Social Democrats co-leader, Róisín Shortall, has played down concerns about Sinn Féin's past ahead of expected coalition negotiations between the two parties.
The Greens will also meet with Sinn Féin today and set out their crucial issues for sharing power while Labour and Fianna Fáil will this week hold their first post-election party meetings.
Coalition talks are ramping up after the members of the 33rd Dáil were elected, in what has been described by all sides as a fractured parliament.
Speaking to RTÉ Six One news, Ms Shortall dismissed concerns about Sinn Féin's past.
“It is not about personalities and its shouldn't be about the past either,” she said about coalition talks.
Nonetheless, she said Sinn Féin TD David Cullinane's chanting of 'Up the Ra' — caught on camera this week in Waterford — is concerning and “unsavoury”.
Politicians had been told that people wanted a “change in direction”, in areas such as health and housing, she added.
“It is not about promises for the future, it is about what we need to do now to tackle those problems,” she explained.
She said it is up to all of the parties to work together, but that the talks could drag on for some time.
The former minister also warned that unless a bloc can be put together in excess of 80 seats, a majority needed to control the Dáil, politicians will be back on streets with another election.
Asked about 'bottom lines' for the Social Democrats, Ms Shortall said housing has to be tackled and that her party, now with six TDs, wants to see affordable homes built that would cost €200,000 or less as well as rent freezes and more access in the healthcare system.

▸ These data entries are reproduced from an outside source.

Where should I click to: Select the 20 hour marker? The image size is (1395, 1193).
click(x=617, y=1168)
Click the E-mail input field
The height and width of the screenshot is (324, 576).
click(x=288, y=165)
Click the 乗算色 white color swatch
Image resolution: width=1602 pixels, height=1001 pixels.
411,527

Labour will discuss the aftermath of the election today as well as how the Sinn Féin surge impacted on its Dáil ambitions. Six Labour TDs were elected — three of whom were not in the last Dáil.
Elsewhere, People Before Profit TD, Richard Boyd-Barrett, expressed doubts about forming a left-wing government.
The Dun Laoghaire TD said on Newstalk: "If you look at the numbers, it appears we don’t quite have the numbers."
His party benefited hugely from Sinn Féin surpluses during the election, with some candidates brought back into constituency races thanks to the extra votes transferred to them.
Nonetheless, Mr Boyd-Barrett is pessimistic about a coalition being cobbled together under Sinn Féin: “We will explore what we can do in that regard, but looking at the raw numbers, it would seem we are short of a majority to be able to do that.
"I think there will be discussions among parties of the Left over the next week about what can be done. But it would appear we don’t quite have the numbers.”
However, he did say he expects to meet with Sinn Féin leader, Mary Lou McDonald, and discuss the options shortly.
Elsewhere, Aontú leader, Peadar Tóibín, said he is holding talks with at least five independent TDs about cooperating together in the new Dáil or being part of a government.
“Aontú received over 50,000 votes in the General Elections. This is a great result for our first year. We actively seek to form a government and I have started discussions with a number of independents in order to create a Technical Group to negotiate for government on the basis of an agreed platform,” said Mr Tóibín.